WRITTEN EXERCISE 1: Which courts does the court excerpt refer to by name? List every one.
WRITTEN EXERCISE 2: Could you repeat the court excerpt from "Pletos v. Lake" to "Am. Compl., Ex.", inclusive?

*** PAGE TEXT ***

Plaintiffs appealed these decisions and asked the trial court to set an appeal
bond and to stay the proceedings. The Macomb County Circuit Court granted a
stay conditioned on Plaintiffs posting a $25,000.00 bond within fourteen (14) days
of the court’s order.
The Michigan Court of Appeals affirmed the Macomb County Circuit
Court’s decisions in an unpublished opinion.
Pletos v. Lake in the Woods
Homeowners Assoc., No. 319087, 2015 WL 1650803, *1 (Mich. Ct. App. Apr. 14,
Thereafter, Plaintiffs moved for leave to appeal this decision to the
Michigan Supreme Court, which was denied.
Prior to the denial of leave by the Michigan Supreme Court, the LWA
received a letter from Plaintiff Sandra Pletos. Mrs. Pletos’ letter requested review
of certain LWA documents. On February 5, 2016, Defendant Finkelman sent
email correspondence to Plaintiffs’ counsel and asked if it would be appropriate for
him to respond to Plaintiffs directly on behalf of the LWA. First Am. Compl., Ex.
13 at Pg ID 483. Plaintiffs’ counsel responded to Finkelmann’s letter in relevant
First of all, as an Association member, she has the right to
whatever she asked for. No attorney should be necessary for that
communication. As a result, when they calculate dues, please do not
charge the Association for your fees so needlessly incurred. Except
for the 1/10 of an hour it costs to give the appropriate legal advice to
hand over the documents.

*** DATASET CONTENT ***

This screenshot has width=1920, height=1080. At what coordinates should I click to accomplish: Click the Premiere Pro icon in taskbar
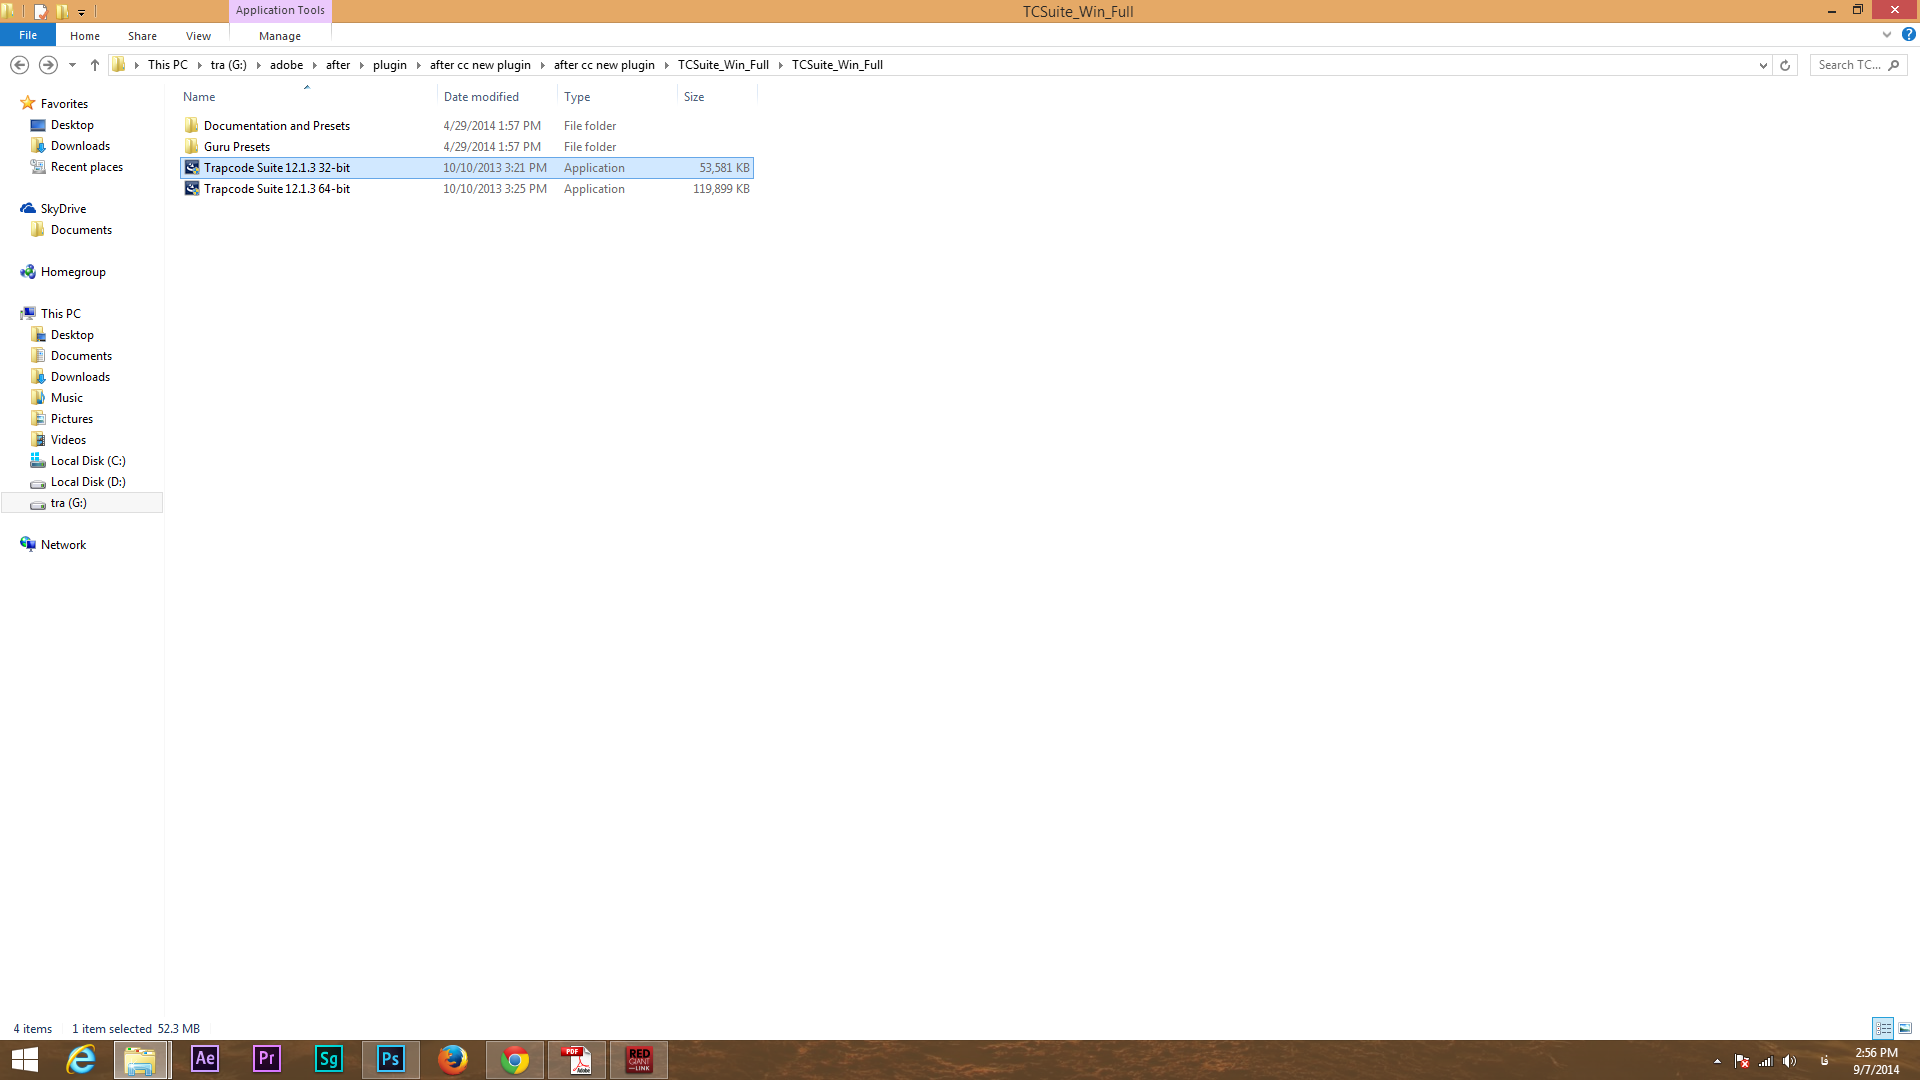pyautogui.click(x=264, y=1059)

***

WRITTEN ANSWER 1:
Macomb County Circuit Court
Michigan Court of Appeals
Michigan Supreme Court

WRITTEN ANSWER 2:
Pletos v. Lake in the Woods
Homeowners Assoc., No. 319087, 2015 WL 1650803, *1 (Mich. Ct. App. Apr. 14,
Thereafter, Plaintiffs moved for leave to appeal this decision to the
Michigan Supreme Court, which was denied.
Prior to the denial of leave by the Michigan Supreme Court, the LWA
received a letter from Plaintiff Sandra Pletos. Mrs. Pletos’ letter requested review
of certain LWA documents. On February 5, 2016, Defendant Finkelman sent
email correspondence to Plaintiffs’ counsel and asked if it would be appropriate for
him to respond to Plaintiffs directly on behalf of the LWA. First Am. Compl., Ex.